● What the exercise asks
Reproduce the following lines verbatim, without altering any character.

● Provided records
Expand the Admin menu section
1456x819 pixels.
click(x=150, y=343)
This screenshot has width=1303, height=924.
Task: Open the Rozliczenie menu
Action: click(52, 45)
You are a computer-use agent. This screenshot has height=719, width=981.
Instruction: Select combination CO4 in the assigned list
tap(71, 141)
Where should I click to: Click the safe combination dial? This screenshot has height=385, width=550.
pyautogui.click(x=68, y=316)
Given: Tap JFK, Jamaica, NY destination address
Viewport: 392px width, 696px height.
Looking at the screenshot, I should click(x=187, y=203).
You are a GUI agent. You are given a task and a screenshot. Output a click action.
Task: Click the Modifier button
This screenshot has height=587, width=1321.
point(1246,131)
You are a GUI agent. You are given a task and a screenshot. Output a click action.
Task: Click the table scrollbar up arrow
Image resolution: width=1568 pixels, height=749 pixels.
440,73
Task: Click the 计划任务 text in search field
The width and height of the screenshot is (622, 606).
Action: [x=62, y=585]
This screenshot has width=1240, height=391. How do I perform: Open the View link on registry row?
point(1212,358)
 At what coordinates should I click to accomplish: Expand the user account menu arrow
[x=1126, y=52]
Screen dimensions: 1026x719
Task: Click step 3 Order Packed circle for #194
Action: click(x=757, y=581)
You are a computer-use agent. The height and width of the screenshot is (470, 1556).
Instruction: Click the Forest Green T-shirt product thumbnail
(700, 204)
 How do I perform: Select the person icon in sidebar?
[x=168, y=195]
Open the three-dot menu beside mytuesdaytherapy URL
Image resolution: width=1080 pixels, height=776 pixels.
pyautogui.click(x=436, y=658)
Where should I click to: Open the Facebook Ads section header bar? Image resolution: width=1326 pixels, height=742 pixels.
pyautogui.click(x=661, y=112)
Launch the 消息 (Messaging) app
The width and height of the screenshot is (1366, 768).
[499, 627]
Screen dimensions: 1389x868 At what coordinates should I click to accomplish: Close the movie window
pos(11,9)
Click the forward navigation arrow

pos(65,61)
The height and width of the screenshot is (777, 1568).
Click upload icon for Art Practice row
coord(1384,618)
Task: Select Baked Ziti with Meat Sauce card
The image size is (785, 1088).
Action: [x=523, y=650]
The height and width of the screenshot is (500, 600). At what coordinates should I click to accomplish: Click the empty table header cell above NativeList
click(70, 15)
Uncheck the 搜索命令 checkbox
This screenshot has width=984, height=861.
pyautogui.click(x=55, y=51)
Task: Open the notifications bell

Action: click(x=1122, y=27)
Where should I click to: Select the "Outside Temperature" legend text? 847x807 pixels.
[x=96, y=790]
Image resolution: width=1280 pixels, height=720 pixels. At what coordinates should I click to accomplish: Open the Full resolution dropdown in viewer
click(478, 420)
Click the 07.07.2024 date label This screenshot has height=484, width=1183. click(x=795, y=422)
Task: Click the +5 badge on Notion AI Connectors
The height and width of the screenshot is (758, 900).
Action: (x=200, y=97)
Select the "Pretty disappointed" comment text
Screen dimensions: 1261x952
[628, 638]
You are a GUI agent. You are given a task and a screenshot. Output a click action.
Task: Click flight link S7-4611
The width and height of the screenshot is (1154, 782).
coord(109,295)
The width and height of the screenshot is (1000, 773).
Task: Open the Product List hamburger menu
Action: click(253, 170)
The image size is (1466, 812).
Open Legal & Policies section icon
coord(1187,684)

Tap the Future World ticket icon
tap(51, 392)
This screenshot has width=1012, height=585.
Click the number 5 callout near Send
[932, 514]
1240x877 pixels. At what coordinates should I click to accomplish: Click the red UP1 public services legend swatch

● Solution for this exercise
Expand the Admin menu section
1456x819 pixels.
click(x=150, y=343)
This screenshot has width=1303, height=924.
Task: Open the Rozliczenie menu
Action: click(52, 45)
You are a computer-use agent. This screenshot has height=719, width=981.
Instruction: Select combination CO4 in the assigned list
tap(71, 141)
Where should I click to: Click the safe combination dial? This screenshot has height=385, width=550.
pyautogui.click(x=68, y=316)
Given: Tap JFK, Jamaica, NY destination address
Viewport: 392px width, 696px height.
Looking at the screenshot, I should click(x=187, y=203).
You are a GUI agent. You are given a task and a screenshot. Output a click action.
Task: Click the Modifier button
This screenshot has height=587, width=1321.
point(1246,131)
You are a GUI agent. You are given a task and a screenshot. Output a click action.
Task: Click the table scrollbar up arrow
Image resolution: width=1568 pixels, height=749 pixels.
440,73
Task: Click the 计划任务 text in search field
The width and height of the screenshot is (622, 606).
Action: [x=62, y=585]
This screenshot has width=1240, height=391. How do I perform: Open the View link on registry row?
point(1212,358)
 At what coordinates should I click to accomplish: Expand the user account menu arrow
[x=1126, y=52]
Screen dimensions: 1026x719
Task: Click step 3 Order Packed circle for #194
Action: click(x=757, y=581)
You are a computer-use agent. The height and width of the screenshot is (470, 1556).
Instruction: Click the Forest Green T-shirt product thumbnail
(700, 204)
 How do I perform: Select the person icon in sidebar?
[x=168, y=195]
Open the three-dot menu beside mytuesdaytherapy URL
Image resolution: width=1080 pixels, height=776 pixels.
pyautogui.click(x=436, y=658)
Where should I click to: Open the Facebook Ads section header bar? Image resolution: width=1326 pixels, height=742 pixels.
pyautogui.click(x=661, y=112)
Launch the 消息 (Messaging) app
The width and height of the screenshot is (1366, 768).
[499, 627]
Screen dimensions: 1389x868 At what coordinates should I click to accomplish: Close the movie window
pos(11,9)
Click the forward navigation arrow

pos(65,61)
The height and width of the screenshot is (777, 1568).
Click upload icon for Art Practice row
coord(1384,618)
Task: Select Baked Ziti with Meat Sauce card
The image size is (785, 1088).
Action: [x=523, y=650]
The height and width of the screenshot is (500, 600). At what coordinates should I click to accomplish: Click the empty table header cell above NativeList
click(70, 15)
Uncheck the 搜索命令 checkbox
This screenshot has width=984, height=861.
pyautogui.click(x=55, y=51)
Task: Open the notifications bell

Action: click(x=1122, y=27)
Where should I click to: Select the "Outside Temperature" legend text? 847x807 pixels.
[x=96, y=790]
Image resolution: width=1280 pixels, height=720 pixels. At what coordinates should I click to accomplish: Open the Full resolution dropdown in viewer
click(478, 420)
Click the 07.07.2024 date label This screenshot has height=484, width=1183. click(x=795, y=422)
Task: Click the +5 badge on Notion AI Connectors
The height and width of the screenshot is (758, 900).
Action: (x=200, y=97)
Select the "Pretty disappointed" comment text
Screen dimensions: 1261x952
[628, 638]
You are a GUI agent. You are given a task and a screenshot. Output a click action.
Task: Click flight link S7-4611
The width and height of the screenshot is (1154, 782).
coord(109,295)
The width and height of the screenshot is (1000, 773).
Task: Open the Product List hamburger menu
Action: click(253, 170)
The image size is (1466, 812).
Open Legal & Policies section icon
coord(1187,684)

Tap the Future World ticket icon
tap(51, 392)
This screenshot has width=1012, height=585.
Click the number 5 callout near Send
[932, 514]
1240x877 pixels. At what coordinates should I click to accomplish: Click the red UP1 public services legend swatch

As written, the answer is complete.